Brief = In the material below, find the line containing "The image size is (718, 431)." and output it and all lines after it exactly, through the last one, without the pictures.

Extracted material =
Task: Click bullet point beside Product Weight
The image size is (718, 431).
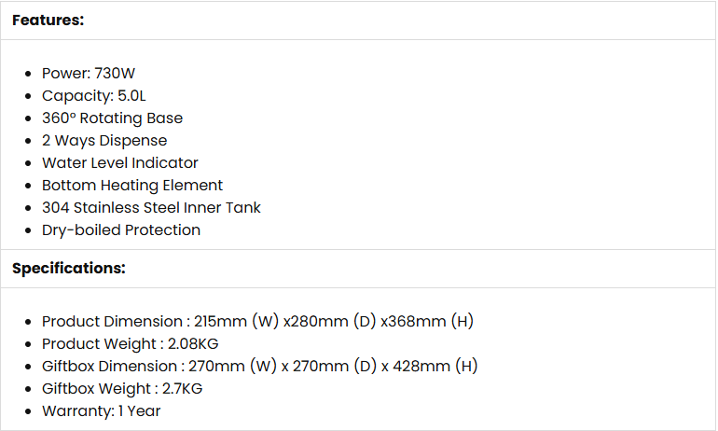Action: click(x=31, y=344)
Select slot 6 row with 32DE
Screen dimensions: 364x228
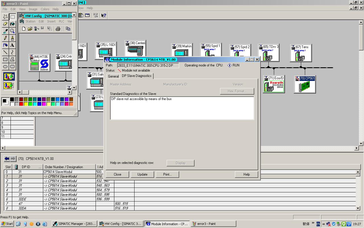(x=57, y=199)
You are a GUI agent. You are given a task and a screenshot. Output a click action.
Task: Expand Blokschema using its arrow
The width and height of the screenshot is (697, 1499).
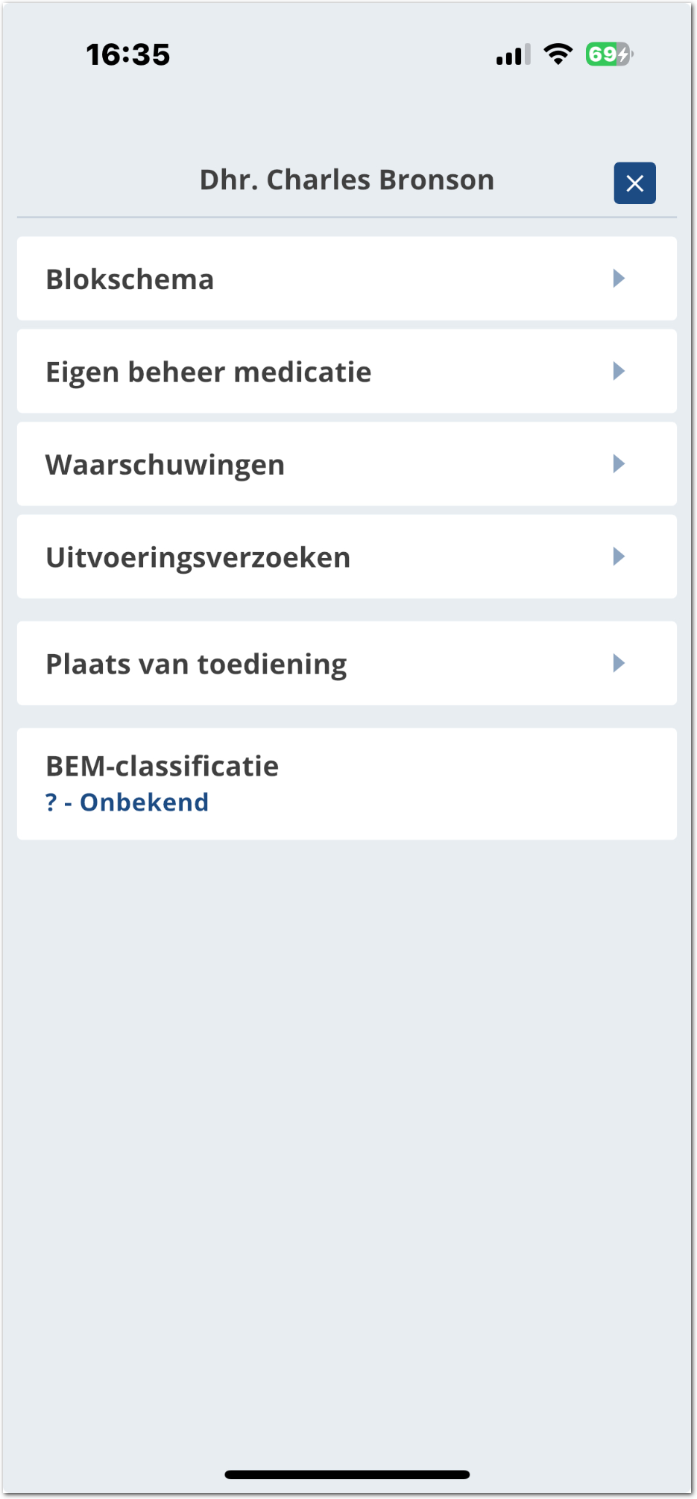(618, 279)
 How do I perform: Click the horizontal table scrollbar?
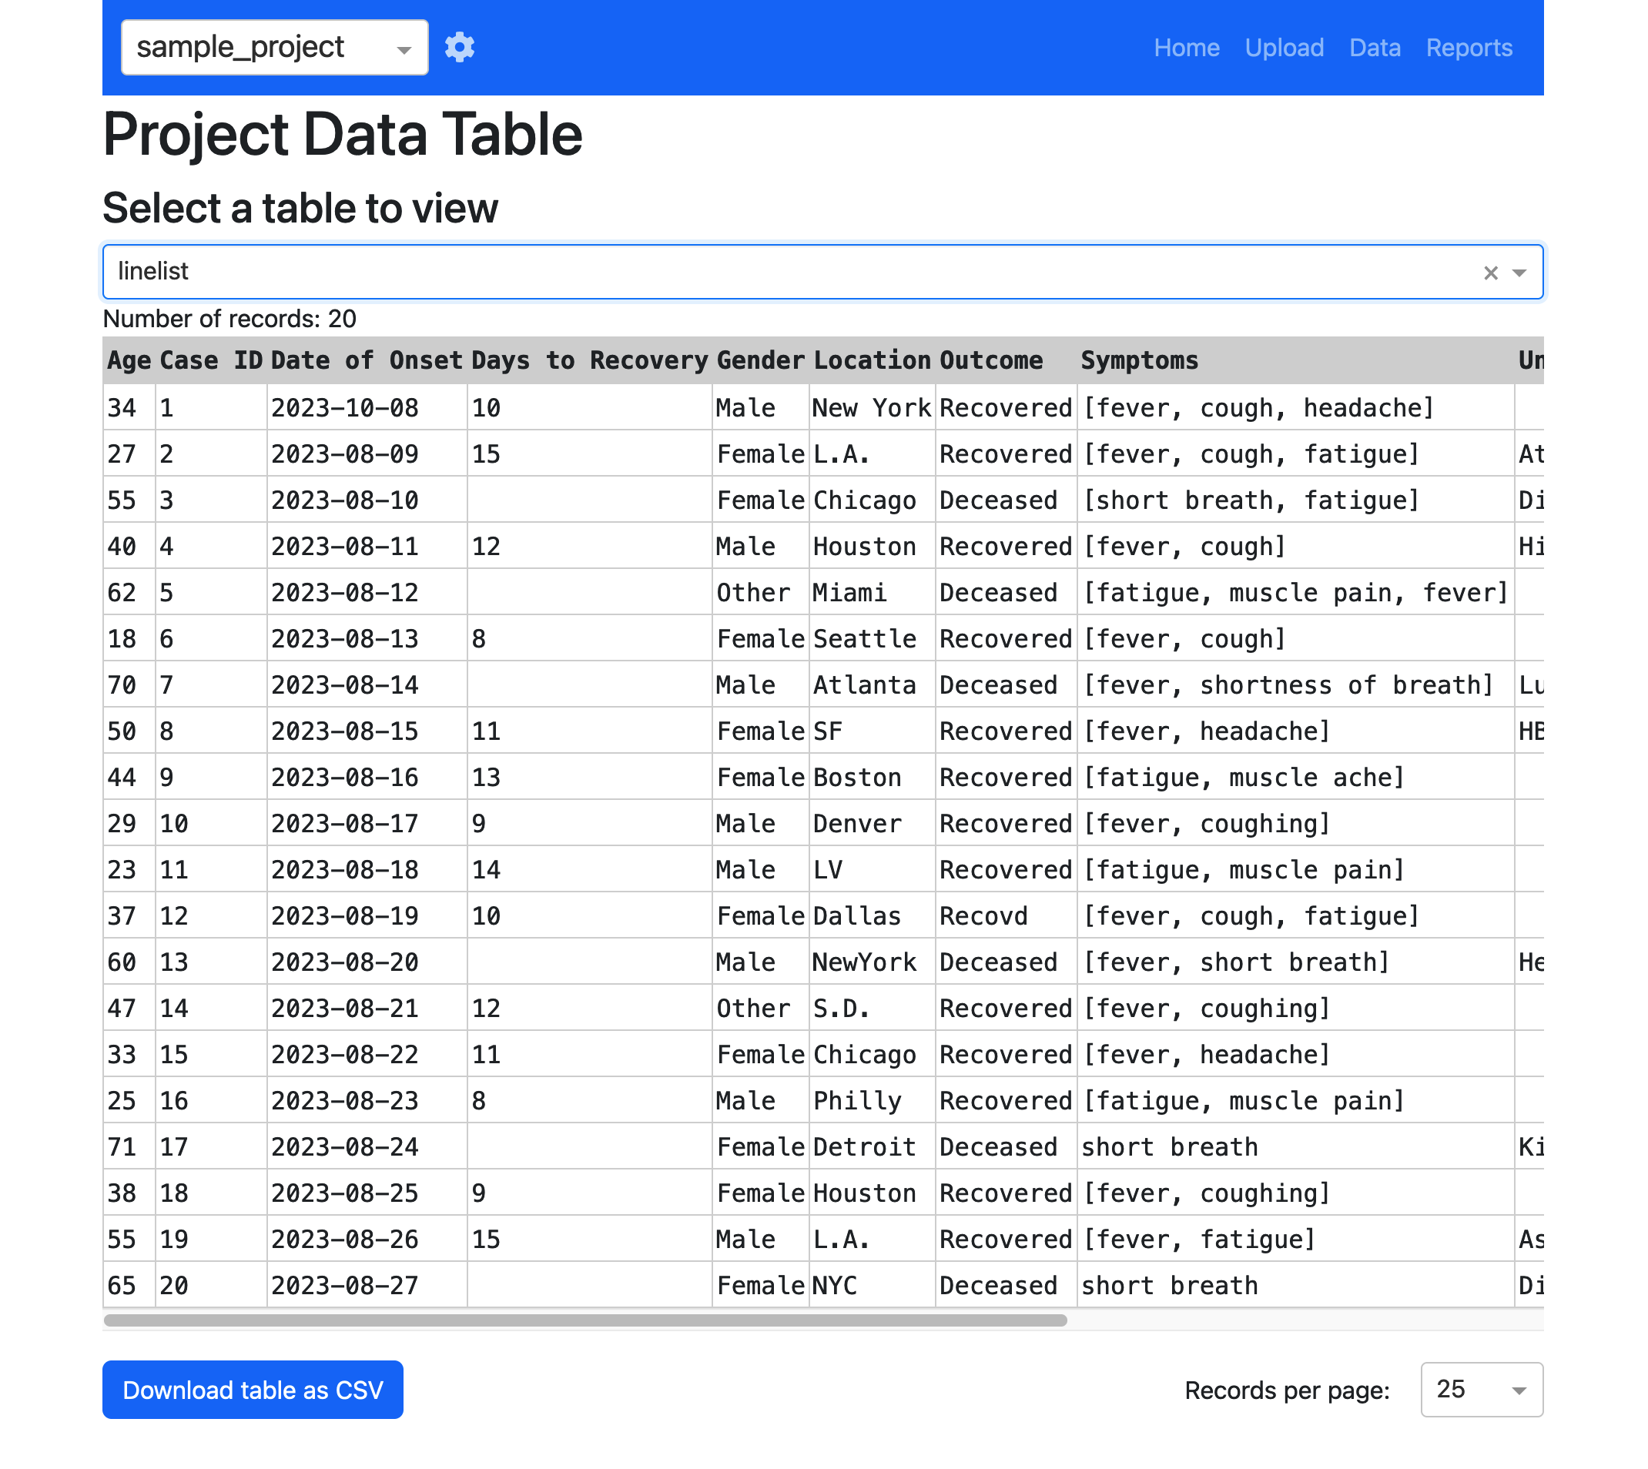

Response =
The image size is (718, 431).
Action: click(x=31, y=344)
Select slot 6 row with 32DE
Screen dimensions: 364x228
(x=57, y=199)
You are a GUI agent. You are given a task and a screenshot. Output a click action.
Task: Expand Blokschema using its arrow
The width and height of the screenshot is (697, 1499).
(618, 279)
 How do I perform: Click the horizontal table scrollbar?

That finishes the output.